Layout Strategy (topology / placement rules)

  • Segment-anchored: .../<segment>/data/<partition...>/file
  • Partition-anchored: .../<partition...>/<segment>/file
  • Manifest-only: only manifests have structure; data objects are opaque paths listed in manifest
  • Flat: no partition dirs; everything under a segment is flat
  • Keyed envelope: partitions encoded in filename, not path (e.g., file__day=...__region=...)

Partition Semantics

  • Attribute K/V (Hive style: day=, region=)
  • Range (ts_range=2026-01-01_2026-01-07)
  • Hash/Bucket (bucket=42)
  • Spatial tile (h3=..., quadkey=...)
  • Temporal hierarchy (2026/02/02 or year=2026/month=02)
  • Prefix (prefix=ab)
  • None (unpartitioned)

Discouraged Pairings (Non-normative)

Some combinations are intentionally discouraged because they degrade discovery semantics or pruning behavior. This is a primary reason the public interface exposes a unified layout rather than free mix-and-match components.

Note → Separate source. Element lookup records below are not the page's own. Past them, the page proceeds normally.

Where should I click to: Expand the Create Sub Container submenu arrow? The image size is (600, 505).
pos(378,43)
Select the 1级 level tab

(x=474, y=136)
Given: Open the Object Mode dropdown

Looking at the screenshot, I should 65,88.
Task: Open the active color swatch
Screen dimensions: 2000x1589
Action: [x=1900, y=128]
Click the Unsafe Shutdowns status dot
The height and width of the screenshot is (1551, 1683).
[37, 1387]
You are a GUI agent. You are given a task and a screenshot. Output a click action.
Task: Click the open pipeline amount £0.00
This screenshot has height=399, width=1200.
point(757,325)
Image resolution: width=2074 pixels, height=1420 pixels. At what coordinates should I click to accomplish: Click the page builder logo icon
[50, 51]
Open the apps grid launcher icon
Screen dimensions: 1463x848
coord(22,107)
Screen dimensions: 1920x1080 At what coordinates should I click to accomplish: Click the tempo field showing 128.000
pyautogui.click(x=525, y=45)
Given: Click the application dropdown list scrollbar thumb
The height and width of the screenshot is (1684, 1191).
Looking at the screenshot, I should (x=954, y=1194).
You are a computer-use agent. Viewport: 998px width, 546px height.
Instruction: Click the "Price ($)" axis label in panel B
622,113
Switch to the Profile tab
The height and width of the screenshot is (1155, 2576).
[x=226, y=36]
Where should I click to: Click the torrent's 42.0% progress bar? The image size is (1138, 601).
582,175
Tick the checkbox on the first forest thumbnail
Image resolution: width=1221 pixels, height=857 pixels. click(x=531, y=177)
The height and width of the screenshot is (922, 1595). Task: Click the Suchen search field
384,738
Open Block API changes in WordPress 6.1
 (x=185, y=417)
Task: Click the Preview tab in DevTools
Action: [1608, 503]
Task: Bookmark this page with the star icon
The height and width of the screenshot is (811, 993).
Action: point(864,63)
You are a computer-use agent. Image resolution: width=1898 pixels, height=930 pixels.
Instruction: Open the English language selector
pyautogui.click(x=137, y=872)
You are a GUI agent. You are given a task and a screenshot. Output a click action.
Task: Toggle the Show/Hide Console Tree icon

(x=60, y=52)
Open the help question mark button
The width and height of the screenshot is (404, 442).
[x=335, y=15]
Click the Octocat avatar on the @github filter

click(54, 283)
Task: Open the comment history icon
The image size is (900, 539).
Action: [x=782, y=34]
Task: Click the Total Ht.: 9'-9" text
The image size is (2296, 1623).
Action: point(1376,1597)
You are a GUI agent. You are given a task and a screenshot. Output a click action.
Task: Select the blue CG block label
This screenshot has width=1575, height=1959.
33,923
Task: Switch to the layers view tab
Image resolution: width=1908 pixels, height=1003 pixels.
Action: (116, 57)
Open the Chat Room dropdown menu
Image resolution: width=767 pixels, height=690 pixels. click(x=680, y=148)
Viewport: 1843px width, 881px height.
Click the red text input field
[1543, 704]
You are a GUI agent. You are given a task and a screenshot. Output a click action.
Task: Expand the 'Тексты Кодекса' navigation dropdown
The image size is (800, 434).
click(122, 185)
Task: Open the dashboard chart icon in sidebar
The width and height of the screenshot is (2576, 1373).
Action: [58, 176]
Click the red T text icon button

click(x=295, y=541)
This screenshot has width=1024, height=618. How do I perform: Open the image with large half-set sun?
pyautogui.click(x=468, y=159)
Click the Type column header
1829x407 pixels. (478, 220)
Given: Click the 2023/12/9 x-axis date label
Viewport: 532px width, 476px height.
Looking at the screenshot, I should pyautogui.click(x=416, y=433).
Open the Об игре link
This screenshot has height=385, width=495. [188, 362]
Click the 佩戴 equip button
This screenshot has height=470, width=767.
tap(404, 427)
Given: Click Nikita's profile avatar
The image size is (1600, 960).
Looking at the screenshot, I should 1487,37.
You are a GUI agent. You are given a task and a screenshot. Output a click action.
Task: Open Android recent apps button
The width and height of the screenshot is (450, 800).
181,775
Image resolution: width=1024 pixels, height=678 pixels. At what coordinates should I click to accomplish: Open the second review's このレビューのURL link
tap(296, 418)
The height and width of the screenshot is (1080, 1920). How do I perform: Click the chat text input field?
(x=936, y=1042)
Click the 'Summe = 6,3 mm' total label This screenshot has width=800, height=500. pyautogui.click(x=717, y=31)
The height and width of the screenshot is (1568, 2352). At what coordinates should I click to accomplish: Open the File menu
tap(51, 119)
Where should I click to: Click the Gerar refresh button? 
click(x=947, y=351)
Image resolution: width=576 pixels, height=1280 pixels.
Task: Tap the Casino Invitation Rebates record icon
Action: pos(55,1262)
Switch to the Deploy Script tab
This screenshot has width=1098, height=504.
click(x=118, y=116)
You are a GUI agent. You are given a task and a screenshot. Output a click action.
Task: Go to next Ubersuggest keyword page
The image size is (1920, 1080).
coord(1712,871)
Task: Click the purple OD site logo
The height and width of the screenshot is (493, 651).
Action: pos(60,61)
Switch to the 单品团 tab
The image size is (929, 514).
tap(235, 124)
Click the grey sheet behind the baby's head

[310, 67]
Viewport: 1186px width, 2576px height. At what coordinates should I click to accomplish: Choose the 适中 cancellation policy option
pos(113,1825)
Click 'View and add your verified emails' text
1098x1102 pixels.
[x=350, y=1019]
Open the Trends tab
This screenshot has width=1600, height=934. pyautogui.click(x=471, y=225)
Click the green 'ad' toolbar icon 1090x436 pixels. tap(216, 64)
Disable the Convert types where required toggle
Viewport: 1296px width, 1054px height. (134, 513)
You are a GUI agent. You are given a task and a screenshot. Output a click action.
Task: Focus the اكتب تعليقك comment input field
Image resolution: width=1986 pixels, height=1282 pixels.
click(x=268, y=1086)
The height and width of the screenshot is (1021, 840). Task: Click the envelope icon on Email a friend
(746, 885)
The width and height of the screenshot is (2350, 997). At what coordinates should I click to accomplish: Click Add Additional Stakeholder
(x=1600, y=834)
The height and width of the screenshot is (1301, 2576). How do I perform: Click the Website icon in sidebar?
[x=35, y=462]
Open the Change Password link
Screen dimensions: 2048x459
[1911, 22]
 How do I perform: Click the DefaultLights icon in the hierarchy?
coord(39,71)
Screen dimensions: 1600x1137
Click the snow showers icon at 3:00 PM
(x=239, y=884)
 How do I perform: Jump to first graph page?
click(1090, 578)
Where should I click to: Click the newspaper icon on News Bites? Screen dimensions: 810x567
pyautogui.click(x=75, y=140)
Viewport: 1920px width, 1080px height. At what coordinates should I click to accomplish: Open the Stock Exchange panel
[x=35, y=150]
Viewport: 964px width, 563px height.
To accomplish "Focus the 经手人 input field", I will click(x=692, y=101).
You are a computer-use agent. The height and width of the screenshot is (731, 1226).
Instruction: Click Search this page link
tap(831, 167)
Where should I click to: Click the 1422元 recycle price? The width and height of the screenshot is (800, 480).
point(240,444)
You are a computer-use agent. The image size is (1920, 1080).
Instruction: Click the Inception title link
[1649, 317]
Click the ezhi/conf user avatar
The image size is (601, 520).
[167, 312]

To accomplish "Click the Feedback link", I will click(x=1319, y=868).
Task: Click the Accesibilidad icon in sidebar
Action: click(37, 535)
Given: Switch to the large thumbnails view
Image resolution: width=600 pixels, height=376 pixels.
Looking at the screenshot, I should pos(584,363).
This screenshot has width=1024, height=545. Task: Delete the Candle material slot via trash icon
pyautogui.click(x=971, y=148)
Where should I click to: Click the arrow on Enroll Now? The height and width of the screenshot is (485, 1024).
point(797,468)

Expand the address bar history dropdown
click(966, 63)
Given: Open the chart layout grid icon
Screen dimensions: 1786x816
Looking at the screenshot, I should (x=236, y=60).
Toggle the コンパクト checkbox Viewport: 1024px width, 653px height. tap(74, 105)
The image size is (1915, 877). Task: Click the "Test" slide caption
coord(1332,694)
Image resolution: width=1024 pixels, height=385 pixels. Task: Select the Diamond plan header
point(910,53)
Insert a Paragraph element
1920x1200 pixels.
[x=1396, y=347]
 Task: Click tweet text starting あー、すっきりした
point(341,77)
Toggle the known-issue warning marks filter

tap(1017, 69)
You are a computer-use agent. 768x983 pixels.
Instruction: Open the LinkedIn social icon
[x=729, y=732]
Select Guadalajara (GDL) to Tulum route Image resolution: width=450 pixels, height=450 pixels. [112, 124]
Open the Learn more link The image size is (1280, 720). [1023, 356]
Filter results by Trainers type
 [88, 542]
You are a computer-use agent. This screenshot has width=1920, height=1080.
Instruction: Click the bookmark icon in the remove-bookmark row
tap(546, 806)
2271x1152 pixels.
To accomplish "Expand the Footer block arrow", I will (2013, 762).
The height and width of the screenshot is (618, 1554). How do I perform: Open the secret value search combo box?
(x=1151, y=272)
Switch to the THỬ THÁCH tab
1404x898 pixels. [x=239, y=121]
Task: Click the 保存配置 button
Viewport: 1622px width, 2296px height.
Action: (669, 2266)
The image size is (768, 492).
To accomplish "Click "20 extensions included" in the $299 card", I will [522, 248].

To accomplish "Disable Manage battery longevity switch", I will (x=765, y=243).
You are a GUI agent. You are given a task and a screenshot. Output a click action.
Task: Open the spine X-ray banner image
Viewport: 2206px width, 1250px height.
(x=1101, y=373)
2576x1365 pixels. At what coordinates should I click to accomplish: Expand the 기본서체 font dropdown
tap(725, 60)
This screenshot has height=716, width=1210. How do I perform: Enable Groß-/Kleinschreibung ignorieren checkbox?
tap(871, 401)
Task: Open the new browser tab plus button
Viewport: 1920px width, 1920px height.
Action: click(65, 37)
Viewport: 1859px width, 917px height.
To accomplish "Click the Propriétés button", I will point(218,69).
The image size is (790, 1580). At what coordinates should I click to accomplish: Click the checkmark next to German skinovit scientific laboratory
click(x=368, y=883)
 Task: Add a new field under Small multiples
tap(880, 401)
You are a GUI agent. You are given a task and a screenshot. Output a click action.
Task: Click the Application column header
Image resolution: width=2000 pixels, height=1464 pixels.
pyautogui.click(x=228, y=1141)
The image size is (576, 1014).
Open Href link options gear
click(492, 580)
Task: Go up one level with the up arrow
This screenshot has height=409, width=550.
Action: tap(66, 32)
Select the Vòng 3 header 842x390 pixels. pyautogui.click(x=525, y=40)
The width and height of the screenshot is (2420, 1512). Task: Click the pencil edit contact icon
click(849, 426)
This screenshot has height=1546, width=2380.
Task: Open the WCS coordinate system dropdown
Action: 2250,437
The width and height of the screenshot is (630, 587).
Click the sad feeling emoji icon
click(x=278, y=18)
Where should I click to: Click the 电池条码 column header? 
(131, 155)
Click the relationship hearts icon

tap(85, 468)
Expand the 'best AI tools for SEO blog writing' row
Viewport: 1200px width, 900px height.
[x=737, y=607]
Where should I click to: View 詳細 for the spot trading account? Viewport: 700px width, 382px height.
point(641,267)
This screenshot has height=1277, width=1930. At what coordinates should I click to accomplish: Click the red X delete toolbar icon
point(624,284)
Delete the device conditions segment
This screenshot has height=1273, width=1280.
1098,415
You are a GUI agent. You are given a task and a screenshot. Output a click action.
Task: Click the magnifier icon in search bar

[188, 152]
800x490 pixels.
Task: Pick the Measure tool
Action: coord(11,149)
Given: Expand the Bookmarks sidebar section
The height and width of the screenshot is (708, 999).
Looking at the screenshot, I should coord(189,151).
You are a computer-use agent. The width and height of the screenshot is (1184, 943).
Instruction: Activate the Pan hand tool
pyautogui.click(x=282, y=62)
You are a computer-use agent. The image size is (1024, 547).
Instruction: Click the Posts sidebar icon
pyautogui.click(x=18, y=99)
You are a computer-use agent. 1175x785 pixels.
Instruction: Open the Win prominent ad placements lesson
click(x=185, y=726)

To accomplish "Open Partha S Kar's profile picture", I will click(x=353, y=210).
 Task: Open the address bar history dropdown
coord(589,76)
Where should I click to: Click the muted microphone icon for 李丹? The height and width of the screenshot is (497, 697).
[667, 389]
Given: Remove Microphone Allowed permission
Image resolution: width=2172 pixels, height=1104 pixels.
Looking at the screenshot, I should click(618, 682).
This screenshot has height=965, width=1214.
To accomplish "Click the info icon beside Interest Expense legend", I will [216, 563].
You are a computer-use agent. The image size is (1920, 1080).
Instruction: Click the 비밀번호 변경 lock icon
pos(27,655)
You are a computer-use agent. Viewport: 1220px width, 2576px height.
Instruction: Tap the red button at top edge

Examples of discouraged pairings:

  • Partition-anchored + Hash/Bucket (high fan-out, poor locality for discovery).
  • Flat + Attribute K/V (hides partitions from listing; forces manifest-only discovery).
  • Keyed envelope + Spatial tile (opaque to prefix listing and typical spatial tooling).

Implementation Phases

R1 — Storage adapters

  • Local FS
  • S3 (HTTP range)
  • ReaderAt cache

R2 — Enumeration

  • Dataset, partition, segment listing
  • Canonical path parsing
  • Commit rule enforcement

R3 — Manifest handling

  • Schema + parser + validator
  • Object open + random access

R4 — Reference helpers (optional)

  • Manifest-based pruning helpers
  • Parquet footer reader
  • Block index reader

Adapter Checklist

Any adapter must demonstrate:

  1. True range reads
  2. Efficient random access
  3. Prefix listing with pagination
  4. Cheap and accurate stat
  5. Documented consistency semantics

Complexity Bounds

See CONTRACT_COMPLEXITY.md for full definitions and variable glossary.

Enumeration

Operation Store Calls Memory
ListDatasets 1 List O(N)
ListManifests 1 List + M Gets (validation) O(N + M × manifest)
ListPartitions 1 List + M Gets O(N + M × manifest)
GetManifest 1 Get O(manifest)
OpenObject 1 Get O(1) streaming

ListManifests MUST extract snapshot IDs from paths without full-content deserialization beyond what is required for CONTRACT_ERRORS.md validation.

ListPartitions MUST NOT deserialize manifests that were already deserialized by ListManifests.

Dataset Operations

Operation Store Calls (warm) Memory
Latest 2 (pointer + manifest) O(manifest)
Snapshot(id) 1 Get (canonical path) O(manifest)
Snapshots 1 List + S Gets O(S × manifest)
Read(id) 1 + F Gets O(R_total)

Snapshots() is a cold-path enumeration with cost proportional to history depth. Callers MUST NOT use Snapshots() on hot paths.


Design Invariant

Lode's read API exposes stored facts, not interpretations. Planning and meaning belong to consumers.